Text to read
******************************

By SARAH SHMERLING | Managing Editor
Imagine the joy of getting to hang out with a puppy. Now imagine the joy of knowing that puppy will grow up to help a child or an adult with disabilities.
Santa Rosa-based nonprofit Canine Companions for Independence has worked with people since 1975 who are willing to raise a puppy with the long term goal of being placed with a person who will benefit.
Since May of 2014, Palisadian Claire Van Konynenburg and her family have been working with Canine Companions, raising puppies at their home in The Riviera.
“You get the dog at 8 weeks of age,” she explained. “We have them until they’re about 18 or 20 months, then the dog goes to professional training for about six months.”
If they pass that, the dog then gets placed with a child or an adult with disabilities.
Van Konynenburg got involved with the Canine Companions program after she watched her sister raise dogs for a different service program and after she adopted a dog who was released from Canine Companions as a family pet.

******************************

Information shown
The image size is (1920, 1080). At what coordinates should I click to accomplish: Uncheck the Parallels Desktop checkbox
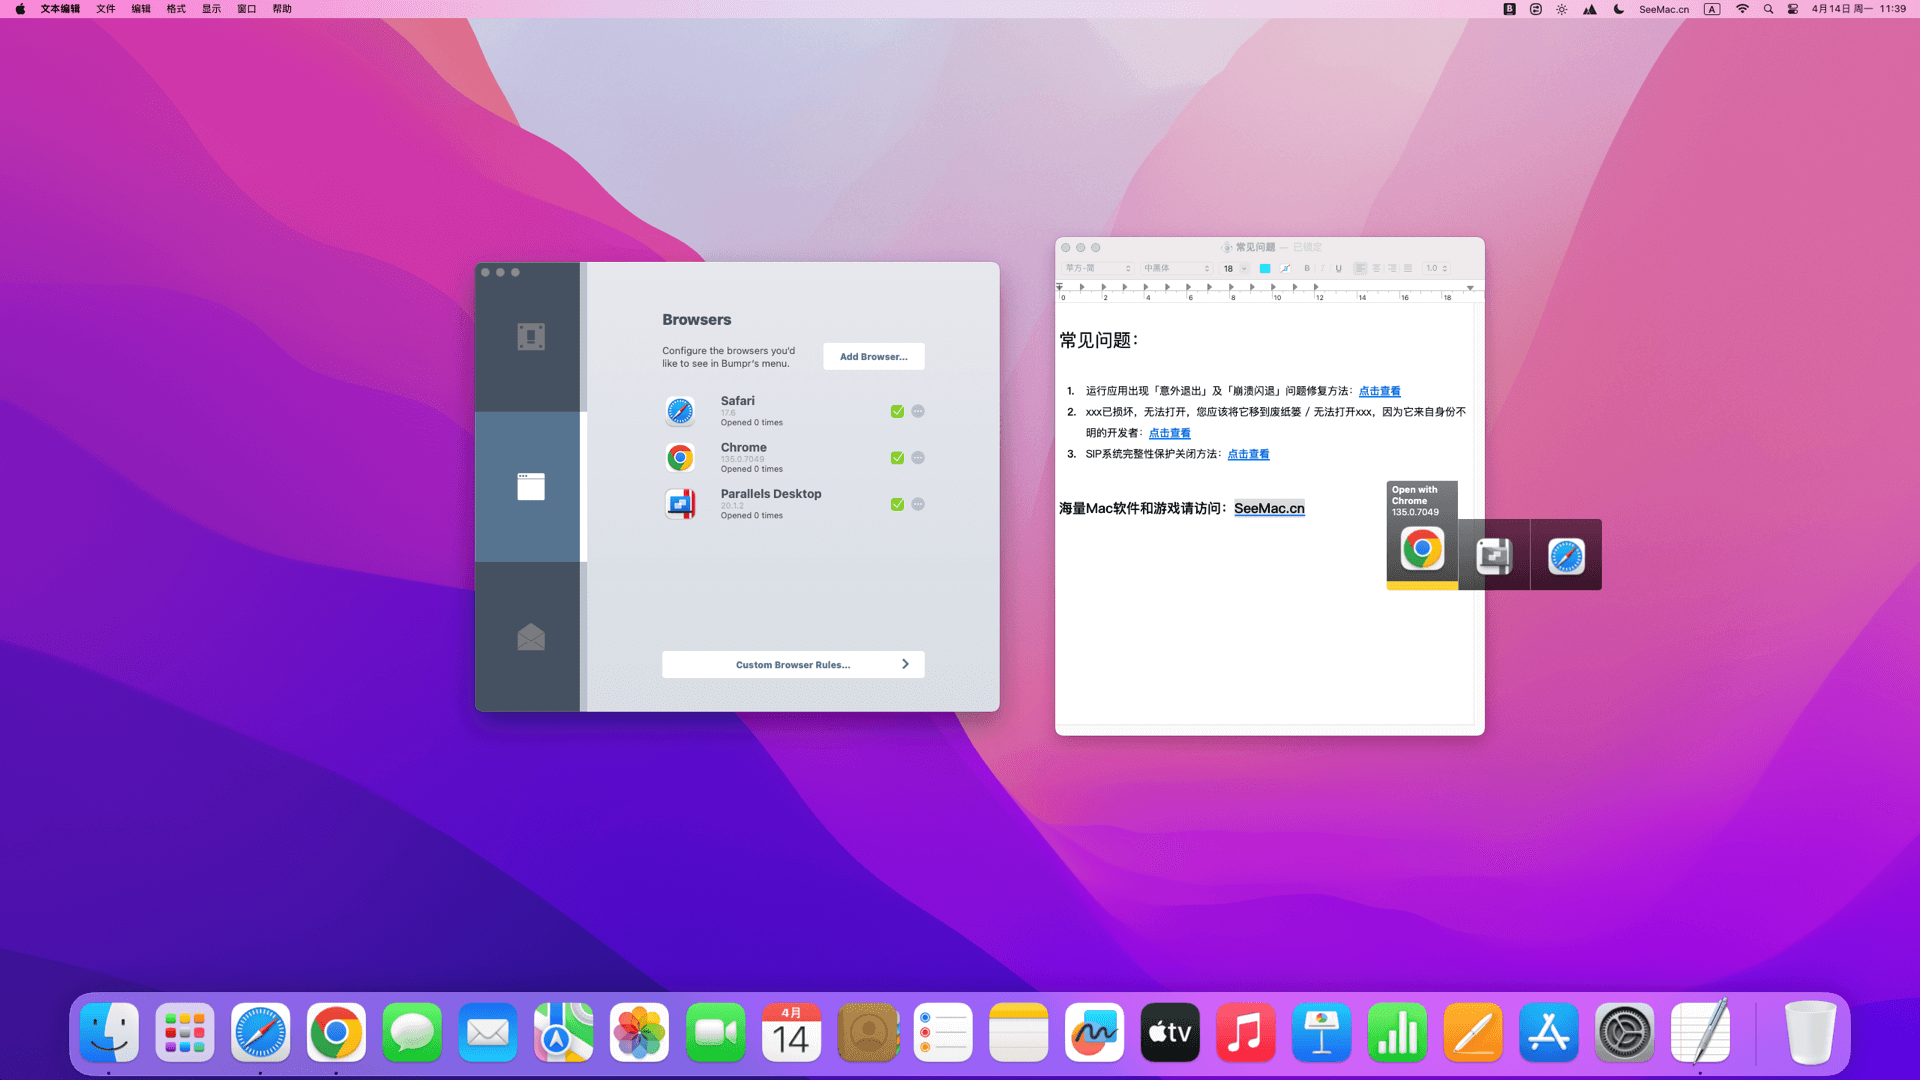click(x=897, y=504)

******************************

What this exercise asks
[a] According to the puppy-raising article, how old is a puppy when a raising family receives it?
[b] Write out the puppy-raising article word for word from "Santa Rosa-based nonprofit" to "in The Riviera.".
[c] Using the puppy-raising article, explain how Claire Van Konynenburg came to get involved with Canine Companions.

Expected answers
[a] 8 weeks old.

[b]
Santa Rosa-based nonprofit Canine Companions for Independence has worked with people since 1975 who are willing to raise a puppy with the long term goal of being placed with a person who will benefit.
Since May of 2014, Palisadian Claire Van Konynenburg and her family have been working with Canine Companions, raising puppies at their home in The Riviera.

[c] She got involved after watching her sister raise dogs for a different service program. She had also adopted a dog that Canine Companions released as a family pet.